• [Texte présenté]:
Les créations se succèdent et ne se ressemblent pas au TnBA. Cette fois-ci, on retrouve Catherine Marnas pour une nouvelle mise en scène d’un texte de Serge Valletti, « Mary’s à minuit ». On découvre également la toute dernière et très attendue pièce du collectif Os’o, « Pavillon noir », conçue avec le collectif Traverse.
Si, dans la première création, l’excellente Martine Thinières nous porte à la folie, dans la deuxième, les pirates bordelais nous mettent sous pression dans une épopée numérique écrite à plusieurs mains.
Mary’s bis
Sacrée Martine Thinières ! La revoilà, 17 ans après, dans le rôle de Maryse repris par Catherine Marnas dans « Mary’s à minuit ». Elle est là, seule sur la scène, dans sa tête et dans son monde, ses tics et ses tocs, pour accueillir le spectateur dans le Studio de création du TnBA.
Maryse, il ne faut surtout pas la prendre pour « une bonbonne ». Parce que, à Maryse, on ne la lui fait pas. Avec son accent marseillais, car le personnage de Serge Valetti vient de cette « immense ville-théâtre » qu’est Marseille, elle nous embarque, le temps d’une heure, dans sa galéjade.
Maryse est toujours amoureuse de Jean-Louis Maclaren. Ce n’est pas son vrai nom, mais elle l’appelle comme ça parce que ça lui va bien et qu’il roule en décapotable. De toute façon, le vrai nom de son amoureux ne passe pas. Elle l’avait mal lu la première fois et depuis elle fait autrement. Comme pour tout, Maryse fait autrement. Tellement autrement qu’elle « vire à droite, à gauche » pour y parvenir. Et si elle n’aime pas, elle le dit.
Quoi de neuf ?
Dans une mise en scène où la robe de mariée est de retour – « parce qu’elle traduit bien son état de rêve éveillé » dixit Catherine Marnas –, Maryse retrouve la même folie, les mêmes gestes, les mêmes regards qui roulent d’un bout à l’autre de la scène, de spectateur en spectateur. Elle appuie sur les syllabes des mots difficiles : “sug-ges-ti-ves”, “ina-lié-na-ble”, “cor-ro-bo-re” et insiste sur chaque “e”, en bon ton du sud.
Quoi de neuf ? Quelques vieux tubes de la chanson française pour signifier que le temps s’est arrêté quelque part, entre un asile de fou où un médecin accorde le droit de rire et des nuits d’amour la fenêtre fermée par pudeur. Maryse ressasse son histoire comme pour mieux y croire, avec la même fraicheur qu’une première version de 2001, et voire même une chute plus tragique encore dans les yeux burinés par le temps de la fidèle interprète.

• [Données du corpus]:
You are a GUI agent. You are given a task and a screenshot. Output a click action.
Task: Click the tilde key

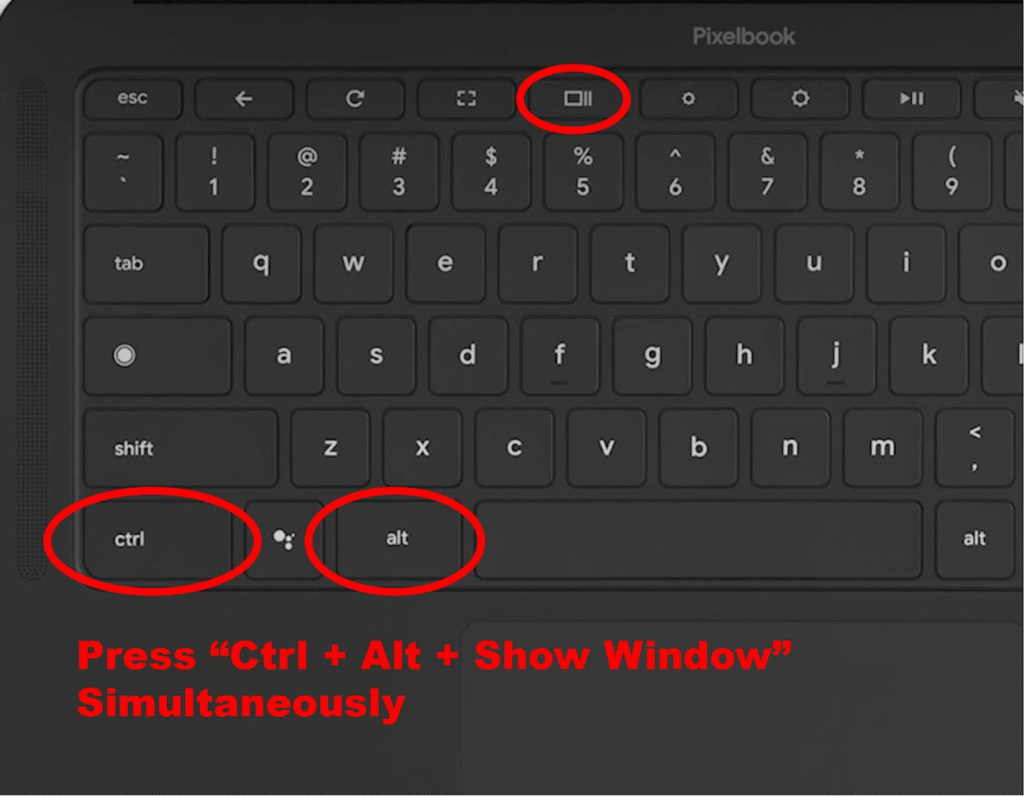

• [Consigne 1]:
Dans la critique des créations du TnBA, pour quelles raisons Maryse appelle-t-elle son amoureux Jean-Louis Maclaren ?
• [Consigne 2]:
Rédigez la suite de la critique des créations du TnBA à partir de sa dernière phrase.

• [Réponse 1]:
Parce que ce nom lui va bien et qu'il roule en décapotable.

• [Réponse 2]:
Avec Mary’s à minuit, Catherine Marnas reprend donc les mêmes et recommence.
« Même texte, même interprète mais autour, tout change. Le spectacle sera donc forcément le résultat de ces changements, de mon regard, du monde autour de nous… »
Pratiquement la même équipe aussi, avec Carlos Clavo pour la scénographie et Madame Miniature pour le son. En gros, rien de neuf, parce qu’on ne change pas une équipe qui gagne.
« Mary’s à minuit » – Studio de création au TnBA
Jusqu’au vendredi 9 février 2018 (20h sauf le samedi à 19h)
Durée estimée 1h
Renseignements sur le site du TnBA
Noir débit
Sacrée Bess Davies ! Il n’y a pas mieux pour plonger le spectateur dans l’univers particulier du Collectif Os’o, associé ici au Collectif Traverse. C’est elle qui interpelle les spectateurs de la salle Vauthier pour éteindre les téléphones portables. Sa version de cet avertissement – hélas indispensable en chaque début de spectacle – est un bijou de dérision. Une démonstration du genre théâtrale : le comique de caractère, ou comment pousser un rôle jusqu’à la caricature.
Ainsi est annoncé l’univers du spectacle, celui du numérique et d’internet : comment traquer, comment craquer et comment hacker. A peine le spectateur prévenu, une avalanche de références le submerge, à l’instar de ces fils d’actu qu’on défile du bout du doigt, ou de ces onglets qui s’incrustent à peine le nez à la fenêtre d’un navigateur. Sur ce registre, l’homme à tout faire est Mathieu Ehrhard : c’est monsieur Gif, monsieur Pop up, et monsieur Cookie. En à peine cinq minutes en haut débit, le spectateur a le souffle coupé. Bienvenue dans le monde merveilleux du web.
Open source
« Pavillon noir » s’inspire librement du parcours de Aaron Swartz – Ben sur la scène interprété par un quasi-sosie, Jérémy Barbier d’Hiver. Cet américain fervent partisan de la libre culture est pour certains l’inventeur de l’esprit internet, celui du partage et de l’émancipation. A la veille de son procès pour avoir téléchargé illégalement des millions d’articles scientifiques, où l’attendait une peine pouvant aller jusqu’à 35 ans d’emprisonnement, il se suicide à l’âge de 26 ans.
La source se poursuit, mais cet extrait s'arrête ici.